Below are records. Return each one exactly as written.

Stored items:
□ □ □ □ □

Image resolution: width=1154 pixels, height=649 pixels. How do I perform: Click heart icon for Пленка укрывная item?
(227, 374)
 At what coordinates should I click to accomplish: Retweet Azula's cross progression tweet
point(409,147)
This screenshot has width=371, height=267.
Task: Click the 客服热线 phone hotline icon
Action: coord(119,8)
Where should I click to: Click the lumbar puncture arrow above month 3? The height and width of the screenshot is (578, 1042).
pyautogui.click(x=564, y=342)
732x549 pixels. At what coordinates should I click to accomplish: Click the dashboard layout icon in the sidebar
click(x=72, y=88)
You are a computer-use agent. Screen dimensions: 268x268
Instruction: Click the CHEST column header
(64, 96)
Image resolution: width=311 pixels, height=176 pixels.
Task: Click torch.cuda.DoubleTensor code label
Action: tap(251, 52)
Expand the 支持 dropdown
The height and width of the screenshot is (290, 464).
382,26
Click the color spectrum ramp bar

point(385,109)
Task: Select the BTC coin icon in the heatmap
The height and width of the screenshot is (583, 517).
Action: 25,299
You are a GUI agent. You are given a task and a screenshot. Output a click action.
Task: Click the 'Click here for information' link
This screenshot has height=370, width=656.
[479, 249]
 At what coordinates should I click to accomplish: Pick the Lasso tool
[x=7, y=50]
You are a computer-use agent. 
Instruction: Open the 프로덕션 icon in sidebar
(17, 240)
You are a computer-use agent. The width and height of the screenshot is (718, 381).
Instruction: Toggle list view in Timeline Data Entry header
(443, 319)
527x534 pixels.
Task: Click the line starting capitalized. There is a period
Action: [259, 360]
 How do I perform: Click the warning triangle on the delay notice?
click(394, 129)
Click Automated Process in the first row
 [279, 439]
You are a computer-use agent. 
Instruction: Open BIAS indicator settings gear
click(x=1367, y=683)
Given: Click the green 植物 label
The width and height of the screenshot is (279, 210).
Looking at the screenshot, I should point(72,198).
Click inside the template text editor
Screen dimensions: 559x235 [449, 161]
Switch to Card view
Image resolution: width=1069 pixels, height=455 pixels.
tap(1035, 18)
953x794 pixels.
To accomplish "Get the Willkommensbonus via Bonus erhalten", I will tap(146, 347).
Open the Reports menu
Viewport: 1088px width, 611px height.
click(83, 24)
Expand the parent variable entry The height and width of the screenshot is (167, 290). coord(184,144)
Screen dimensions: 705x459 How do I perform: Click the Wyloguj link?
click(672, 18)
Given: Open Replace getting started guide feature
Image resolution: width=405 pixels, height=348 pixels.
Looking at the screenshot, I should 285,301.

□ □ □ □ □

▶ _RESULT FOR THIS EXERCISE_
Image resolution: width=1154 pixels, height=649 pixels. How do I perform: Click heart icon for Пленка укрывная item?
(227, 374)
 At what coordinates should I click to accomplish: Retweet Azula's cross progression tweet
point(409,147)
This screenshot has width=371, height=267.
Task: Click the 客服热线 phone hotline icon
Action: coord(119,8)
Where should I click to: Click the lumbar puncture arrow above month 3? The height and width of the screenshot is (578, 1042).
pyautogui.click(x=564, y=342)
732x549 pixels. At what coordinates should I click to accomplish: Click the dashboard layout icon in the sidebar
click(x=72, y=88)
You are a computer-use agent. Screen dimensions: 268x268
Instruction: Click the CHEST column header
(64, 96)
Image resolution: width=311 pixels, height=176 pixels.
Task: Click torch.cuda.DoubleTensor code label
Action: tap(251, 52)
Expand the 支持 dropdown
The height and width of the screenshot is (290, 464).
382,26
Click the color spectrum ramp bar

point(385,109)
Task: Select the BTC coin icon in the heatmap
The height and width of the screenshot is (583, 517).
Action: 25,299
You are a GUI agent. You are given a task and a screenshot. Output a click action.
Task: Click the 'Click here for information' link
This screenshot has height=370, width=656.
[479, 249]
 At what coordinates should I click to accomplish: Pick the Lasso tool
[x=7, y=50]
You are a computer-use agent. 
Instruction: Open the 프로덕션 icon in sidebar
(17, 240)
You are a computer-use agent. The width and height of the screenshot is (718, 381).
Instruction: Toggle list view in Timeline Data Entry header
(443, 319)
527x534 pixels.
Task: Click the line starting capitalized. There is a period
Action: [259, 360]
 How do I perform: Click the warning triangle on the delay notice?
click(394, 129)
Click Automated Process in the first row
 [279, 439]
You are a computer-use agent. 
Instruction: Open BIAS indicator settings gear
click(x=1367, y=683)
Given: Click the green 植物 label
The width and height of the screenshot is (279, 210).
Looking at the screenshot, I should point(72,198).
Click inside the template text editor
Screen dimensions: 559x235 [449, 161]
Switch to Card view
Image resolution: width=1069 pixels, height=455 pixels.
tap(1035, 18)
953x794 pixels.
To accomplish "Get the Willkommensbonus via Bonus erhalten", I will tap(146, 347).
Open the Reports menu
Viewport: 1088px width, 611px height.
click(83, 24)
Expand the parent variable entry The height and width of the screenshot is (167, 290). coord(184,144)
Screen dimensions: 705x459 How do I perform: Click the Wyloguj link?
click(672, 18)
Given: Open Replace getting started guide feature
Image resolution: width=405 pixels, height=348 pixels.
Looking at the screenshot, I should 285,301.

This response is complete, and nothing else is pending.